Critique : Il y a ces foules de femmes et d’hommes qui se pressent devant un bureau provisoire de France Terre d’Asile, pour obtenir un semblant d’existence légale. Il y a ces tentes à même les quais du canal Saint-Martin, où les gens tentent de survivre. Il y a aussi ce directeur d’association qui, devant autant de paradoxes, s’énerve ou ces policiers qui regardent leurs pieds, gênés, quand ils doivent débarrasser les migrants du trottoir. L’immigration est un sujet périlleux. Le propos pourrait céder au populisme, à la démagogie, à la facilité. Pour autant, deux réalités s’opposent : celles des personnes migrantes qui fuient l’ignominie sociale et politique, et celles d’une partie du peuple français qui se désespère de ces milliers de gens, ramassés sur les pavés de leur ville. Il y a aussi des gens issus de la société civile, des engagés, pliés dans le silence de leur militantisme, qui cherchent des places pour ces mineurs désespérés, tentent de secourir la pauvre femme enceinte abandonnée depuis un an sur un trottoir et se risquent à la colère, quand les hordes de policiers débarquent sur les trottoirs de Stalingrad.

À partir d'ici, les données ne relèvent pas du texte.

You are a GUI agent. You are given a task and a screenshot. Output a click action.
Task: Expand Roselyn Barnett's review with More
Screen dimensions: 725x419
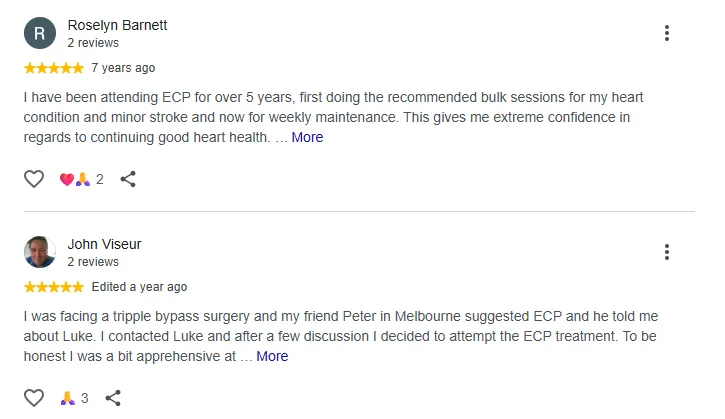pos(307,137)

Et Paris est filmée comme une capitale triste, terne, dans des couleurs grises et embuées.
- © Film Still Photo
S’engager sur un tel sujet est forcément risqué. Hind Meddeb, qui accompagne son documentaire de ses propres paroles, ne cache pas sa volonté clairement militante. Elle filme pour montrer. Elle filme pour dénoncer. Parfois, elle s’abandonne à la mise en cause des associations comme la Croix-Rouge ou France Terre d’Asile, qui, à ses yeux, se résignent à la désespérance humaine. Elle va avec sa caméra à la rencontre des policiers qui se préparent à chasser du bitume les pauvres gens issus des quatre coins du monde. Il y a presque une facilité à mettre en cause ceux qui sont sur le terrain, c’est-à-dire les travailleurs sociaux, les forces de l’ordre qui sont immédiatement visibles sur le terrain de la colère. La culpabilité devrait être située du côté du politique, des décideurs, et peut-être de la plupart des citoyens qui se taisent face à la détresse qui inonde leurs rues. Mais l’exercice n’excède pas la mise en cause de ceux qui exécutent les décisions des pouvoirs publics, avec les moyens limités qu’on leur connaît. La réalisatrice va jusqu’à faire allusion à une certaine époque qui, d’après elle, substituait aux territoires des exclus les espaces privilégiés des Français de souche. Le propos dérape soudain.
- © Film Still Photo
Pour autant, la puissance de l’œuvre réside dans le choix de filmer le parcours d’exil d’un jeune homme, Souleymane. Brusquement, ce qui pourrait être un poncif assez maladroit contre l’ordre établi, s’illumine dans un récit incarné. Le garçon a dix-huit ans et colore sa vie de poèmes qu’il reconstruit à partir de chansons de son pays. Il parle de sa fuite du Darfour, de l’horreur de la guerre, de la perte de sa famille, dans une innocence touchante. La rue abîme le visage juvénile et la réalisatrice parvient à filmer les traits qui se durcissent, la douleur qui s’étale sous les yeux, et la fatigue. La réalisatrice accompagne le parcours de vie de ce garçon jusqu’à sa reconnaissance par l’OFPRA de son statut de réfugié. Elle attrape le sourire comme un trophée, même si la séparation avec les siens, la perte de ses amis sur le chemin tortueux de la galère, l’endeuillent à tout jamais. Ce portrait de jeune homme rend hommage à toutes ces humanités déchues que le nombre, l’effet du collectif font oublier, alors qu’il s’agit à chaque fois d’individus distincts, sensibles et intelligents. Il y a une véritable nécessité d’incarner l’existence de ces gens que le discours politique ou médiatique réduit souvent à des hordes d’anonymes.
- © Film Still Photo
Paris Stalingrad ne laissera personne indifférent. Une certaine gauche se réjouira de la parole donnée à ces exclus. Une droite extrême nourrira ses discours haineux en réduisant le film à une France qui n’aurait pas les moyens de recevoir autant de migrants sur son territoire. Et au milieu des deux, les spectateurs rencontreront une jeunesse déterminée à la survie, le pouvoir de la résilience, et la capacité à faire des entrailles de l’humanité un creuset de poésie.